Charlotte no titubeó. Hablaba de Derecho y Economía como si fueran dos armas distintas que aprendía a usar con la misma mano. Contó sobre sus clases, sobre los seminarios en Relaciones Internacionales, sobre la manera en que Harvard no la intimidaba sino que le daba hambre. No hablaba como una estudiante enamorada de la teoría. Hablaba como alguien que ya veía su futuro como tablero real.

—Estoy aprendiendo el mapa completo —dijo, sin grandilocuencia—. Cuando vuelva al reino de Richard, quiero gobernarlo con mis reglas, no con las de él.

Giulia la miró con una mezcla de admiración y un orgullo que se le notaba en la boca antes de esconderlo.

—Eso siempre estuvo escrito en ti.

—No.
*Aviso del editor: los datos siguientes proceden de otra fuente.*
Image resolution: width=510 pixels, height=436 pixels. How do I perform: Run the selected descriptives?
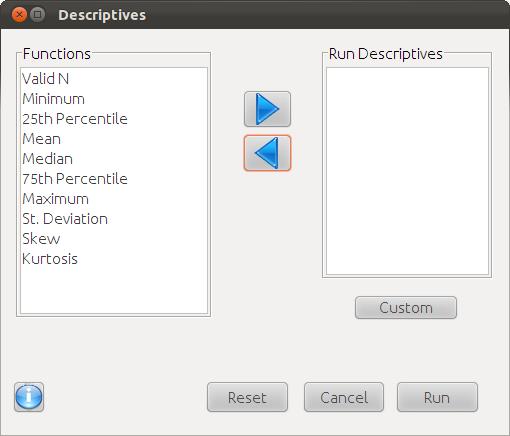pos(437,397)
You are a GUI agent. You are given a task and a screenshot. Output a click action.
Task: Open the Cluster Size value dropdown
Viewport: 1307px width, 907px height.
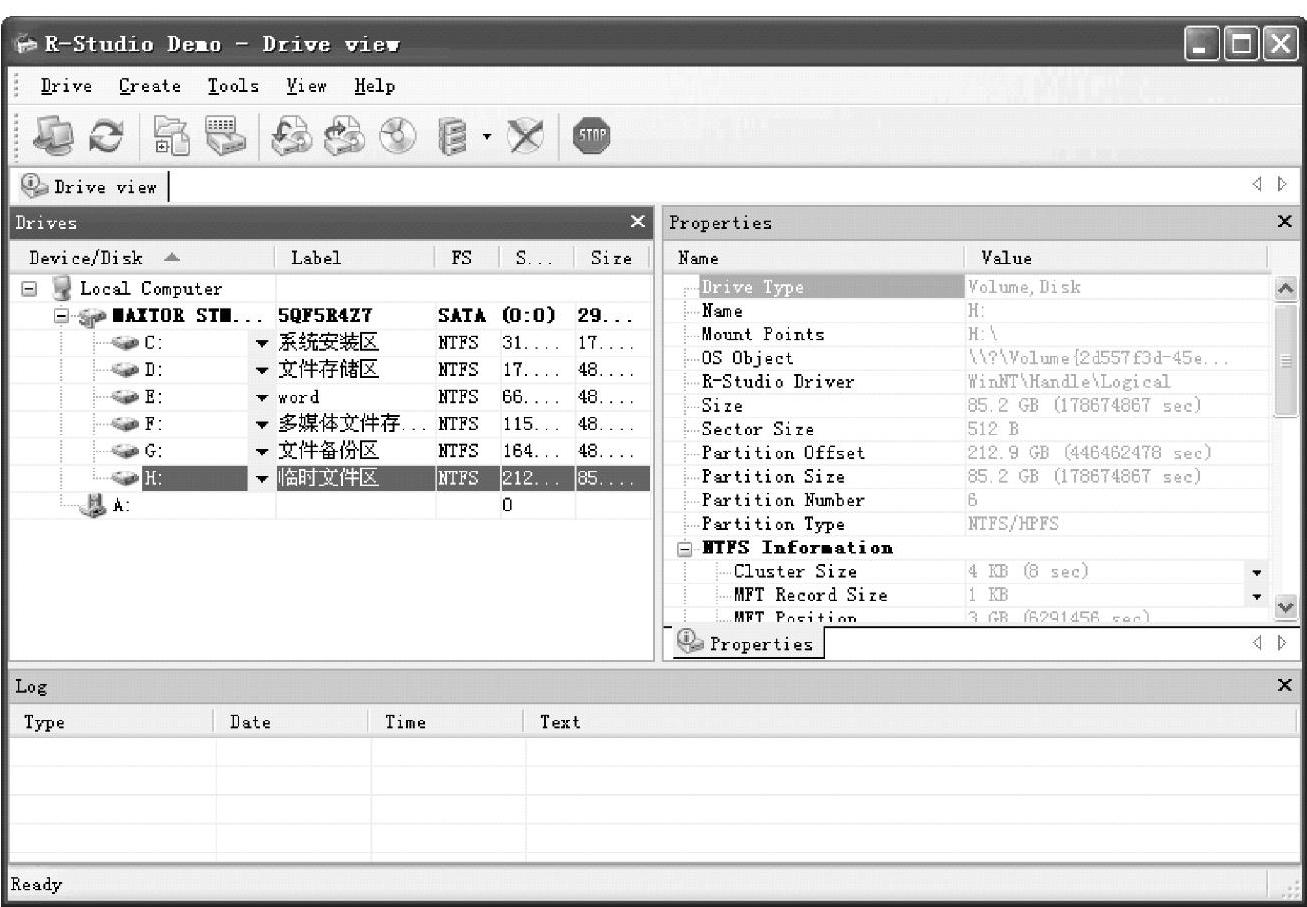[1257, 573]
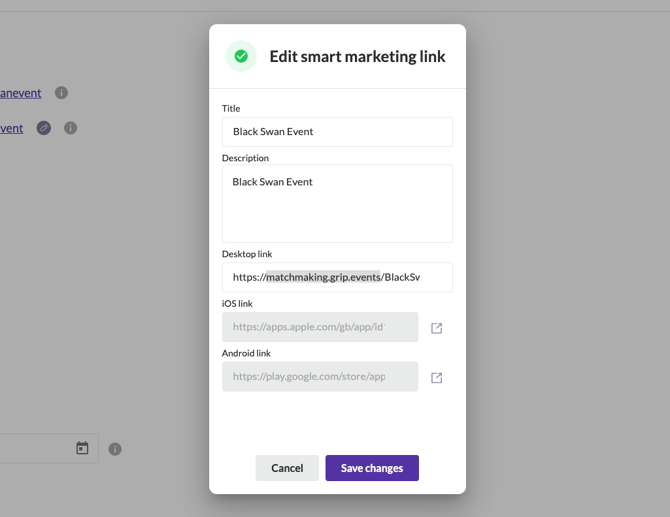Click the disabled Android link field
Viewport: 670px width, 517px height.
pyautogui.click(x=320, y=377)
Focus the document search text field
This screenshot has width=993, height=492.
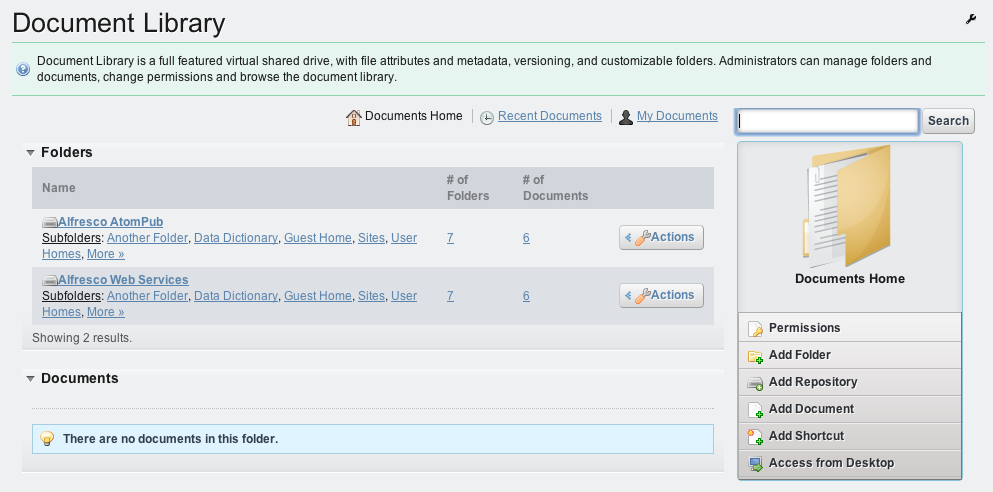pos(828,121)
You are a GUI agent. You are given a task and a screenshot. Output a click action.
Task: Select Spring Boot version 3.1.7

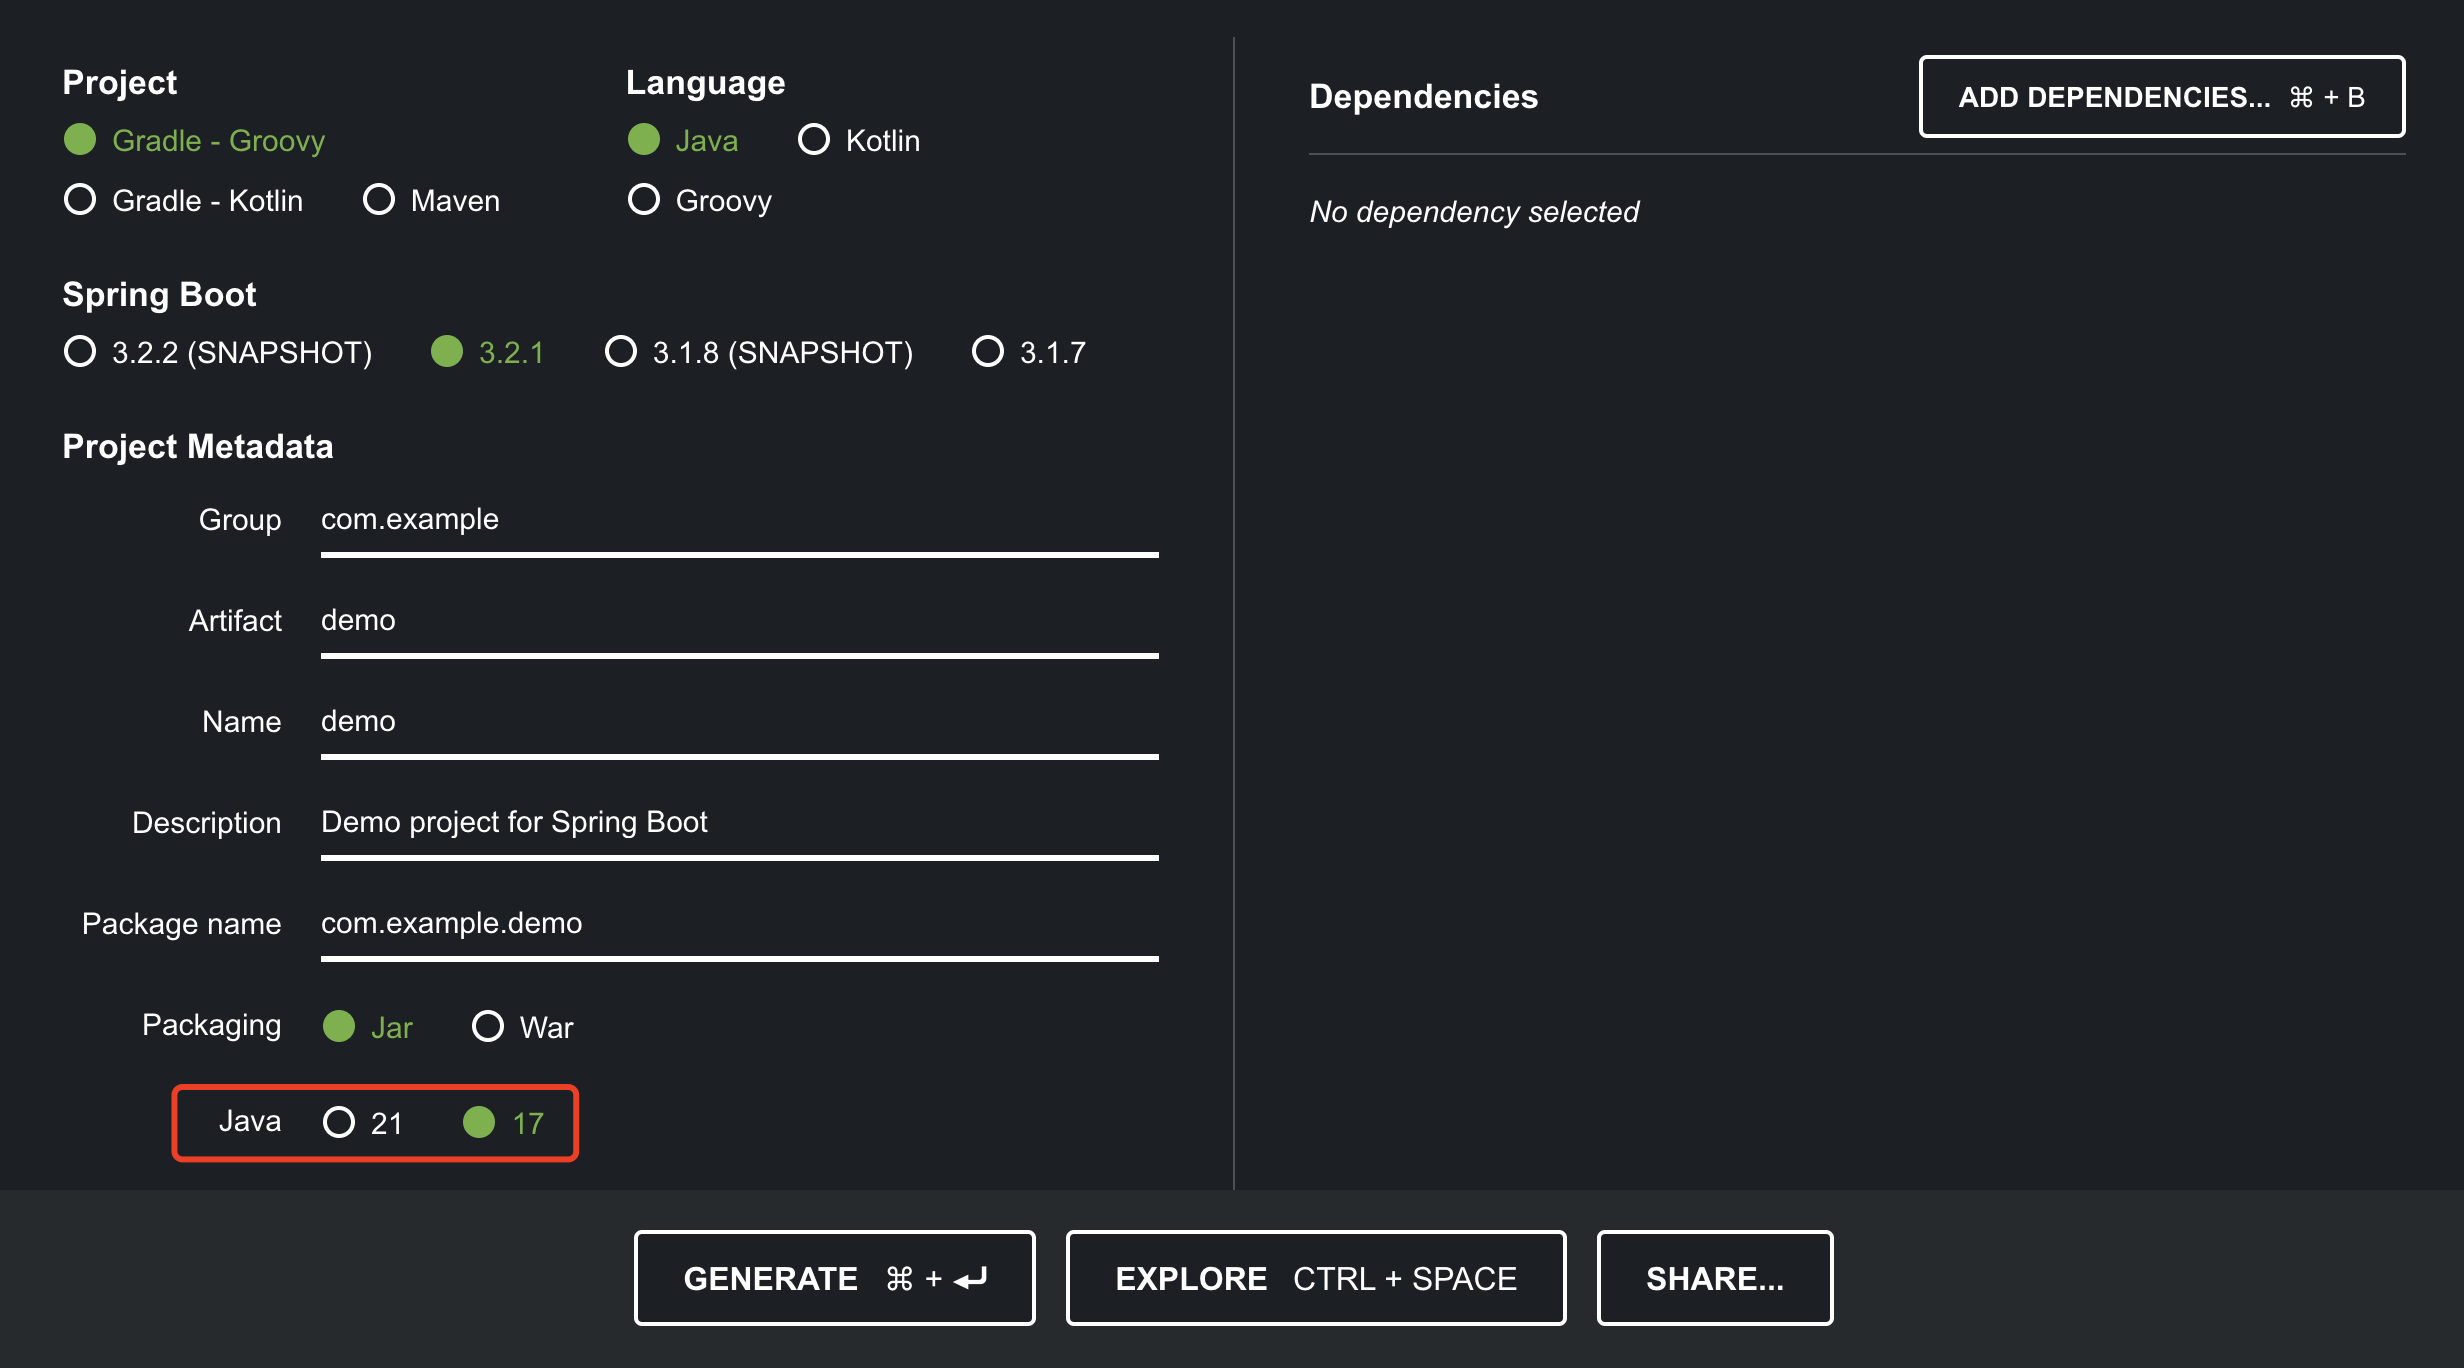pyautogui.click(x=988, y=352)
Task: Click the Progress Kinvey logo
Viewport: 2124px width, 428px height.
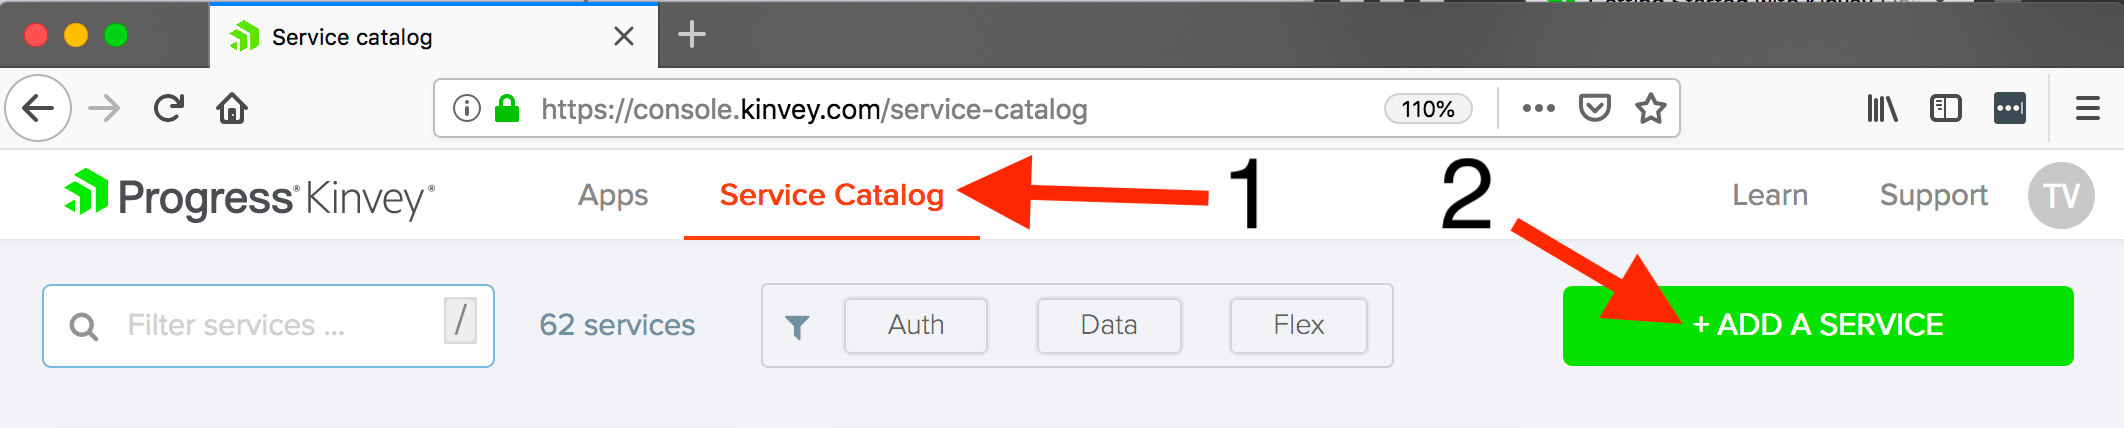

Estaba escrito en él. Yo solo aprendí a reescribirlo.

Giulia rió bajito, como si esa frase le quedara perfecta.

Luego le tocó a ella.

Giulia habló de Oxford con esa energía luminosa que no necesitaba permiso. De la medicina como una vocación que le había crecido dentro desde antes del internado. De noches largas en biblioteca, de prácticas clínicas, de hambre distinta.

—Quiero pediatría —dijo sin dudar—. Quiero quedarme con los niños. Los que llegan con miedo, los que no tienen a nadie que traduzca su dolor. Si puedo ser ese lugar seguro para ellos… ya gané.

Charlotte se quedó escuchándola como si estuviera oyendo un idioma que aún no hablaba pero le fascinaba entender. No era que no hubiera oído gente noble antes; era que Giulia hablaba de eso sin moralina, sin pose, sin necesidad de parecer buena. Era simplemente… ella. Generosa como reflejo, no como performance.

Y en medio de esa cena, mientras Giulia hablaba de sueños que no pedían permiso al mundo, Charlotte sintió algo extraño asentarse por dentro. Una certeza tranquila que no quería nombrar.

Porque Giulia era todo lo que a ella le faltaba y, aun así, no le sobraba para nada. Donde Charlotte era filo, Giulia era mano abierta. Donde Charlotte calculaba, Giulia cuidaba. No como oposición, sino como complemento exacto. Algo que funciona porque es distinto.

Charlotte no dijo nada. No iba a ponerle palabras a eso en medio del vino. Solo la miró un segundo más de lo normal, disfrutando verla hablar así… recordando sin querer la otra Giulia, la de Suiza, la de caída libre. Se alegró de que esa versión estuviera lejos.

Para cuando terminaron el postre, el aire entre ellas era otra cosa: menos memoria, más presente. No había nostalgia triste. Había una felicidad peligrosa de reencontrarse como nuevas versiones de sí mismas sin dejar de ser las mismas.

Salieron del restaurante y caminaron sin prisa hacia Louisburg Square. El barrio estaba sereno, con luces suaves, casas antiguas que parecían observar sin juzgar. Los tacones de ambas resonaban sobre la piedra como un metrónomo elegante.

Giulia hablaba mucho. Feliz. Brillante. Sus manos se movían más de lo que se movían en Suiza; su risa salía más fácil. Charlotte la escuchaba con atención silenciosa, con ese placer práctico de ver a alguien florecer donde antes había visto frío.

Encontraron una terraza pequeña, mesas redondas, música saliendo del interior como un abrazo sin drama. Se sentaron afuera. Pidieron cervezas artesanales —Giulia eligió una ámbar con nombres impronunciables; Charlotte una negra solo porque le gustaba la ironía.